任务说明 1
将下方界面元素记录中从开头到含有“Action: (x=272, y=46)”的那一行（含首尾两行）的条目以 JSON 字符串列表给出，每行对应一个字符串，空行略去。

───── 页面摘录

Kafka生产者之Old Producer

最新推荐文章于 2024-09-29 08:32:14 发布

zuodaoyong

最新推荐文章于 2024-09-29 08:32:14 发布

阅读量389

点赞数

分类专栏： kafka 文章标签： kafka

kafka 专栏收录该内容

19 篇文章 2 订阅

订阅专栏

Kafka的Producer客户端早已不再使用0.8.2.x，通过Kafka Old Producer我们可以了解Kafka变迁升级的历史：旧版的Old Producer模型相对简单利于初始了解，通过对Old Producer的了解也可以慢慢的发现隐患的问题，这样进一步可以研究探讨解决方法，最后再通过对新版Producer的学习来提升对Kafka的认知，与此同时也可以让读者在遇到相似问题的时候可以借鉴Kafka的优化过来来优化自己的应用。以铜为鉴，可以正衣冠。

在讲述Producer的具体行为之前先来看一个发送方的Demo:

public static final String brokerList = "xxx.xxx.xxx.xxx:9092";
public static final String topic = "topic-zzh";

public static void main(String[] args) {
    Properties properties = new Properties();
    properties.put("serializer.class", "kafka.serializer.StringEncoder");
    properties.put("metadata.broker.list", brokerList);
    properties.put("producer.type", "sync");
    properties.put("request.required.acks", "1");

    Producer<String, String> producer = new Producer<String, String>(new ProducerConfig(properties));

    String message = "kafka_message-" + new Date().getTime() + " edited by hidden.zhu";
    KeyedMessage<String, String> keyedMessage = new KeyedMessage<String, String>(topic,null, message);
    producer.send((Seq<KeyedMessage<String, String>>) keyedMessage);
}

可以看到再初始化Producer的时候之用了ProducerConfig这一个类型的参数，而在Producer的类定义中还用到了EventHandler这个类型的参数。在Scala语言中只有一个主构造函数，这个主构造函数的参数列表就是跟在类名后面括号中的各个的参数，如果要重载的话就需要自定义辅助构造函数，辅助构造函数必须调用主构造函数（this方法）。Demo中很显然的就调用了辅助构造函数来进行实例化。

主构造函数：

class Producer[K,V](val config: ProducerConfig,
                    private val eventHandler: EventHandler[K,V])

──────────
───── 待用数据

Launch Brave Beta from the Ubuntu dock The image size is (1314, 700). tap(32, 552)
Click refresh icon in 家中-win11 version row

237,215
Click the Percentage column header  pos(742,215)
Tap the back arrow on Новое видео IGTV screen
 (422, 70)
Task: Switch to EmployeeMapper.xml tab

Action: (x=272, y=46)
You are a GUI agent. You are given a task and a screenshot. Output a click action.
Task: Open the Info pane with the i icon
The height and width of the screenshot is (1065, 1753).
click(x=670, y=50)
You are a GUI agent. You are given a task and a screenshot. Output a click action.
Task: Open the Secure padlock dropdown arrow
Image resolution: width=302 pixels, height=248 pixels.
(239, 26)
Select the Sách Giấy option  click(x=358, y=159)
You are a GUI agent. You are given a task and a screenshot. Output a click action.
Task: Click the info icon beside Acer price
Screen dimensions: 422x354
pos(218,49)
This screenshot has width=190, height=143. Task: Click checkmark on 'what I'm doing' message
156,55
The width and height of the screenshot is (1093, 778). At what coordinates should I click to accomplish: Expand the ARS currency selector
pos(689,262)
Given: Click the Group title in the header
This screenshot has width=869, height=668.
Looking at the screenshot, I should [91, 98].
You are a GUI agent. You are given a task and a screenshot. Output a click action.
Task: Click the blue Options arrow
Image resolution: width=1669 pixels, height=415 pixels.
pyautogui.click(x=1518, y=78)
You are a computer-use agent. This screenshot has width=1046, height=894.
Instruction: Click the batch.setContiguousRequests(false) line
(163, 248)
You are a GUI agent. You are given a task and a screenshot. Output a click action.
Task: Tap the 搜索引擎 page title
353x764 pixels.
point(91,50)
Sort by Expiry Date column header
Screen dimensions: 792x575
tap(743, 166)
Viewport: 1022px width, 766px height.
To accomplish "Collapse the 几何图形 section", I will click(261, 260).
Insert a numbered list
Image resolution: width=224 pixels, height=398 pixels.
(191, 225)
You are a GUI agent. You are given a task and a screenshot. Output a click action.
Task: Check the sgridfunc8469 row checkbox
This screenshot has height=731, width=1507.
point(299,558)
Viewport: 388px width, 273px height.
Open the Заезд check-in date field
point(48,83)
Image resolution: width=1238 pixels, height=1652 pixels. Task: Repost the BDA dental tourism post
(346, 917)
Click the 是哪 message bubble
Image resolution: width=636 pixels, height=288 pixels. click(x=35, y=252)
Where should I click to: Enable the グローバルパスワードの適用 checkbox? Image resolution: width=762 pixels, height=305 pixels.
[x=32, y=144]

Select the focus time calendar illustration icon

──────────

任务说明 2
从上文介绍 Kafka Old Producer 的文章结束处往下续写。

参考回答 1
[
  "Launch Brave Beta from the Ubuntu dock The image size is (1314, 700). tap(32, 552)",
  "Click refresh icon in 家中-win11 version row",
  "237,215",
  "Click the Percentage column header  pos(742,215)",
  "Tap the back arrow on Новое видео IGTV screen",
  " (422, 70)",
  "Task: Switch to EmployeeMapper.xml tab",
  "Action: (x=272, y=46)"
]

参考回答 2
辅助构造函数：

def this(config: ProducerConfig) =
  this(config,
       new DefaultEventHandler[K,V](config,
                                    CoreUtils.createObject[Partitioner](config.partitionerClass, config.props),
                                    CoreUtils.createObject[Encoder[V]](config.serializerClass, config.props),
                                    CoreUtils.createObject[Encoder[K]](config.keySerializerClass, config.props),
                                    new ProducerPool(config)))

这里又引入了两个新的东西：DefaultEventHandler和ProducerPool，

DefaultEventHandler继承了EventHandler这个类，这个是消息发送的关键。

ProducerPool内部是一个HashMap，其中的key是broker的id，而value就是每个broker对应的SyncProducer，这个SyncProducer就是真正的消息发送者。

再看send方法

def send(messages: KeyedMessage[K,V]*) {
  lock synchronized {
    if (hasShutdown.get)
      throw new ProducerClosedException
    recordStats(messages)
    if (sync)
      eventHandler.handle(messages)
    else
      asyncSend(messages)
  }
}

如果是同步，则调用eventHandler.handle(messages)，异步的话调用asyncSend(messages)

一、Sync（同步方式分析）

def handle(events: Seq[KeyedMessage[K,V]]) {
 //对消息进行序列化操作
  val serializedData = serialize(events)
  serializedData.foreach {
    keyed =>
      val dataSize = keyed.message.payloadSize
      producerTopicStats.getProducerTopicStats(keyed.topic).byteRate.mark(dataSize)
      producerTopicStats.getProducerAllTopicsStats.byteRate.mark(dataSize)
  }
  var outstandingProduceRequests = serializedData
 //获取配置信息
  var remainingRetries = config.messageSendMaxRetries + 1
  val correlationIdStart = correlationId.get()
  debug("Handling %d events".format(events.size))
  while (remainingRetries > 0 && outstandingProduceRequests.nonEmpty) {
   //将消息转换成HashMap[Int, collection.mutable.Map[TopicAndPartition, Seq[KeyedMessage[K,Message]]]]格式,其中key:Int表示broker的id，
   //value是TopicAndPartition与消息集的Map,因为客户端发消息是发到对应的broker上，
    //所以要对每个消息找出对应的leader副本所在的broker的位置，然后将要发送的消息集分类，
    //每个broker对应其各自所要接收的消息。而TopicAndPartition是针对broker上的存储层的，
    //每个TopicAndPartition对应特定的当前的存储文件（Segment文件），将消息写入到存储文件中
    topicMetadataToRefresh ++= outstandingProduceRequests.map(_.topic)
   //元数据每隔topic.metadata.refresh.interval.ms才去broker拉取元数据信息
    if (topicMetadataRefreshInterval >= 0 &&
        Time.SYSTEM.milliseconds - lastTopicMetadataRefreshTime > topicMetadataRefreshInterval) {
      //会去更新ProducerPool
      CoreUtils.swallowError(brokerPartitionInfo.updateInfo(topicMetadataToRefresh.toSet, correlationId.getAndIncrement))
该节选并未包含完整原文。